6.  I laugh.  All the time.
See #5.  Plus, I blame my dad for the fact that at least once daily I quote Seinfeld or some stupid comedy from the 90's (namely Dumb & Dumber).

7.  Seeing people in need hurts my heart.
My mother and father are two of the most generous people I have ever known.  If they see a need, they try to meet it.  I grew up watching them clothe the homeless, feed the hungry, and comfort the sorrowful.  They were intentional and specific.  And because they'd made good financial decisions they were able to generously meet the needs of others when the opportunities presented themselves.  They never did it for recognition, and I'm sure I don't know half of the needs they met back then and continue to meet to this day.  I do know, however, that my grandfathers were both the same way.  So, maybe I should be blaming them.  Point is, they instilled this in me.

8.  I had to marry a handy man.
He's not a handyman by trade, but there's nothing the man won't or can't do.  If he doesn't know how, he learns.  Install french doors in our dining room?  Remodel a bathroom and turn it into two rooms?  Replace the motherboard on a refrigerator?  Make obscure repairs to the cars?  Create a fuse with nothing but a paperclip?  Yup.  He's done those things.  And many, many more.  I blame this particular item on the importance of numbers 3 and 4.  Joint effort on my parents' part.

9.  When I'm feeling confused, lost, upset, nervous, excited, joyful, sad, I know I can find an answer in Scripture.
Whether it's because I spent as much time at church as I did at home or because every time I went to my dad for advice he quoted a passage to me, I'm not sure, but either way, totally blameable on them.

10.  I have a crazy, random taste for music. 
My dad stopped listening to "new" music around 1970, so I grew up to the songs of the Four Seasons, Beach Boys, Rolling Stones, Simon and Garfunkel, and the Mamas and the Papas to name a few.  My mom had every Elvis record he ever made and really likes Christmas music.  Now they listen to country and gospel, sometimes both at the same time.  I guess this explains why a few of my favorites are Alan Jackson, Alanis, Third Day, Mariah Carey, and NSync (especially at Christmas).

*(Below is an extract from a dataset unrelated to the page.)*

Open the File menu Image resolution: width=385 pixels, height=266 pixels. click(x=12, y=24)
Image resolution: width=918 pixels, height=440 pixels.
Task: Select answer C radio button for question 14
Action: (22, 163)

Not exhaustive, but that's enough to get me started.  So what about you?  What attributes of your character can you blame on your folks?


Mrs. Flatt said...

The crying at everything must run on both sides of the family, because my mother and I weep several times daily. I don't think I've ever actually seen our mothers together when they didn't shed at least a couple tears...

Sharon said...

Jennie - we have a lot in common (except for the obvious difference in our ages - like 5 years or so...ahem). Both of my grandmothers were born in Scotland, and my father graduated from Cornell with a degree in mechanical engineering. My mom is also a very emotional person, and has a great sense of humor.

Sadly, just last week, my dad passed away rather unexpectedly. And so, part of what I've been doing in the last few days is remembering him, and pondering his life and the values and traits of his that I carry with me. Many of them correlate with yours.

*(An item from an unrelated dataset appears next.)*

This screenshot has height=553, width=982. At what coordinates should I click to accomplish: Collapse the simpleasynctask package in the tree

So, I will add just these two thoughts. I am the only one in my immediate family that has his eye color. My sister and brother both inherited my mom's blue eyes. I have Dad's hazel eyes. And, in the last two weeks, I have had a special feeling when I looked into his eyes looking back at mine - our common color sorta gave me an extra sense of connection, if that makes any sense.

And the other thing is something that I learned from my dad - family is everything. Never take for granted the people that you love, for life is short (even if it lasts a long time). I have never been more grateful for those I love, and my time with them is even more precious.


Debbie said...

I know this is impossible, but are you SURE you weren't really raised by my parents?

I know the crying one fully well because (I hope) I will never forget the day I met your mother. I'm sure she has zero clue who I am, but I remember her. She spoke to me so deeply and wisely, and she was crying the whole time. I have never forgotten the advice she gave me. I have passed it to others.

Loved all of these, and I will tell you very sincerely that I can observe these qualities in you.